Southwest China leads aviation recovery

By GT staff reporters Source:Global Times Published: 2020/5/20 20:58:40

Ticket bookings on Qunar rebounding more than 50%


Flight MF8095 of the Xiamen Airlines is welcomed at the Tianhe Airport in Wuhan, capital of central China's Hubei Province, April 8, 2020. Flight MF8095 from Hangzhou, capital of east China's Zhejiang Province, was the first flight arriving in Wuhan after it lifted outbound travel restrictions on Wednesday. (Xinhua/Cheng Min)



For frequent business and tourism flyers, who have longed to start traveling again - a lifestyle choice increasingly popular among Chinese people - there's been nothing more annoying than the coronavirus outbreak.

The global aviation standstill, a byproduct of the Covid-19 pandemic, has eased, in Southwest China in particular, thanks to the nation's swift and effective response to contain the contagion, a GT Source investigation has found, increasing optimism for China, which has now unseated the US as the world's top aviation market by seats. 

China's civil aviation industry accelerated its recovery after the May Day holiday, as economic activity rebounded after the disease is largely brought under control in the country. Southwest China's Chongqing and Sichuan's Chengdu airports are taking the lead.

Industry information provider VariFlight told the Global Times Wednesday that airports in major cities like Chengdu in Southwest China's Sichuan Province, Guangzhou and Shenzhen in South China's Guangdong Province and Hangzhou in East China's Zhejiang Province reported stable flights growth starting in March, though at a slow pace.

Chengdu Shuangliu International Airport conducted 5,972 flights from May 11-17, up from the February 3 week's 2,950, the first week after the Chinese Lunar New Year holiday, according to VariFlight.

Chongqing Jiangbei International Airport had 5,297 flights last week, compared with 2,091 from February 3-9.

Tian Yun, vice director of the Beijing Economic Operation Association, told the Global Times on Wednesday that the comparison indicated that Southwest China's labor market has recovered faster, with many workers flying to South and East China.

Data from the National Bureau of Statistics showed that the country's economy continued its recovery in April and May, with major indexes showing positive change. That was especially true of industrial value-added, which turned to expansion territory of 3.9 percent from a contraction of 1.1 percent in the previous month.

More convincingly, the country's industry watchdog portrayed an economy largely in full swing now. Major industrial firms recorded an average reopening rate of 99.1 percent across the country, while 95.4 percent of their employees had resumed work as of Monday. 

Along with the gradual recovery of economic and social activity, the domestic civil aviation industry has continued to rebound this month. On May 15 alone, the number of civilian flights exceeded 10,000 for the first time since February 21, recovering to 60 percent of the pre-COVID-19 level, VariFlight data showed.

Lan Xiang, vice president of domestic online travel app Qunar, said that with the rise in travel and business trips, tickets from Chengdu to Shenzhen and from Guangzhou to Chongqing sold on the platform in May outnumbered the corresponding period last year.

After Beijing lowered its emergency alert level on April 30, the number of flights between the city and Shanghai grew 57.3 percent on a weekly basis last week, according to VariFlight. The numbers are apparently indicative of the nation's fast-track rebound as an aviation powerhouse. 

China has officially become the largest aviation market globally, CAPA, a global market intelligence provider for the aviation and travel sector, said in an announcement in mid-April. 

"The International Air Transport Association (IATA) had predicted the change would occur in 2024; however the impact of the COVID-19 virus on aviation markets - and China's bounce back - brought forward this major turning point," according to the announcement.

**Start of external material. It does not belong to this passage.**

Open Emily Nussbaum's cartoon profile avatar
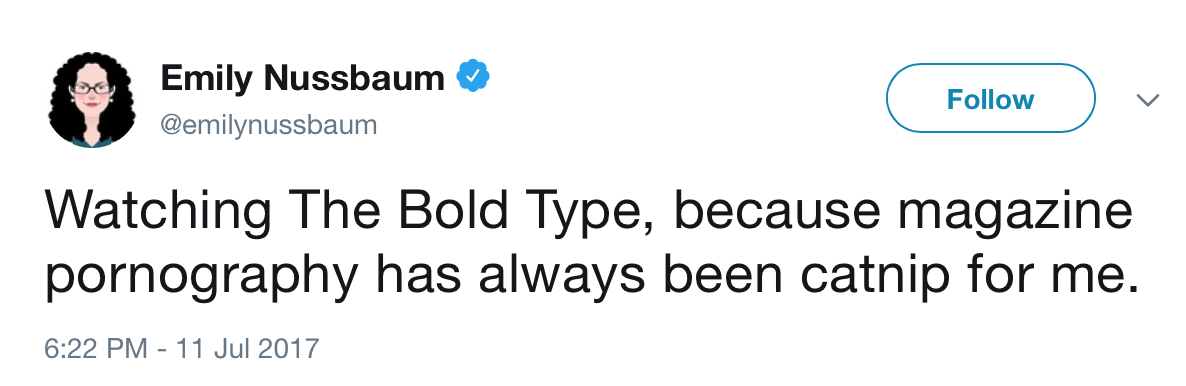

Meanwhile, freight transport also recovered somewhat as the COVID-19 ebbed. Domestic freight transport dropped 19.4 percent year-on-year to 484,000 tons in April, narrowing 3.9 percentage points on a monthly basis, Xiong Jie, an official with the Civil Aviation Administration of China (CAAC), said at a press briefing on May 13.

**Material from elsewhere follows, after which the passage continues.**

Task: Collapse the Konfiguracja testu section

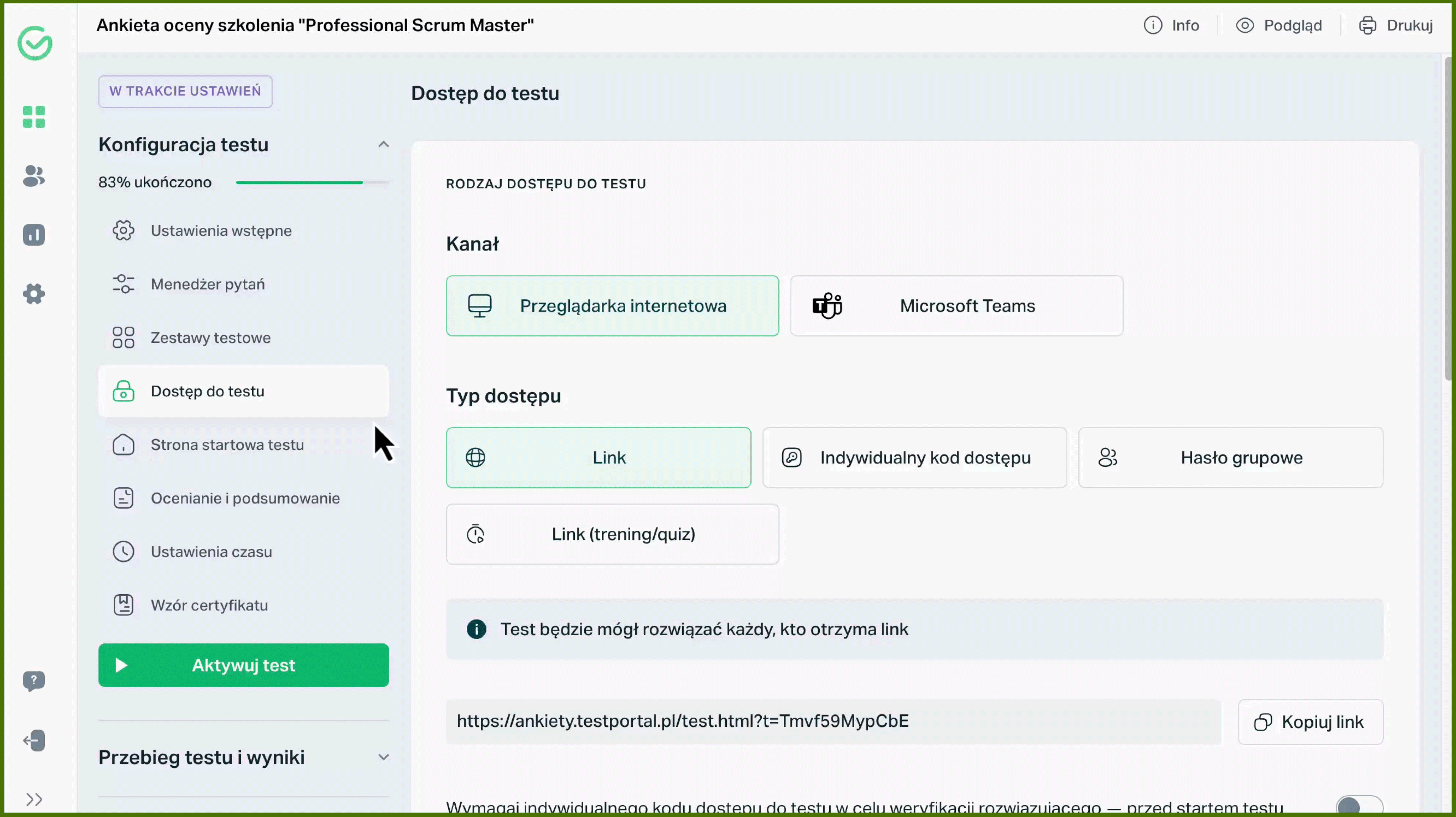Action: pos(383,145)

In particular, Shenzhen Baoan International Airport reported freight throughout of 106,300 tons in April, up 4 percent year-on-year, according to the airport's April financial preview released on Tuesday.

The trend was also evident in the capital markets. Airport and shipping shares took a battering from surging COVID-19 infections outside of China. They nonetheless rebounded from the tumble since April, an indication of the gradual resumption of economic activity. 

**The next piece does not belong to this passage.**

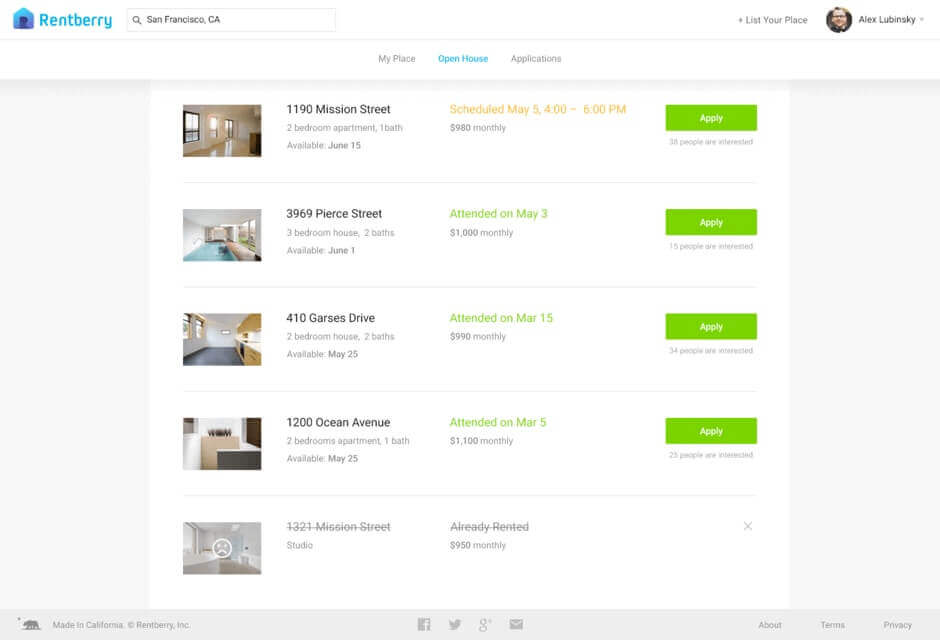This screenshot has width=940, height=640.
Task: Open the Twitter icon in footer
Action: click(x=455, y=625)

In one sign, Shanghai-listed Guangzhou Baiyun International Airport Co edged up 0.13 percent to 15.19 yuan ($2.14) on Wednesday. Its shares have recovered 22.01 percent since the close on April 2, when the airport stock hit its lowest for the year. 

However, VariFlight said that there is a long way to go before China's aviation industry fully recovers, and there's still uncertainty for international flights.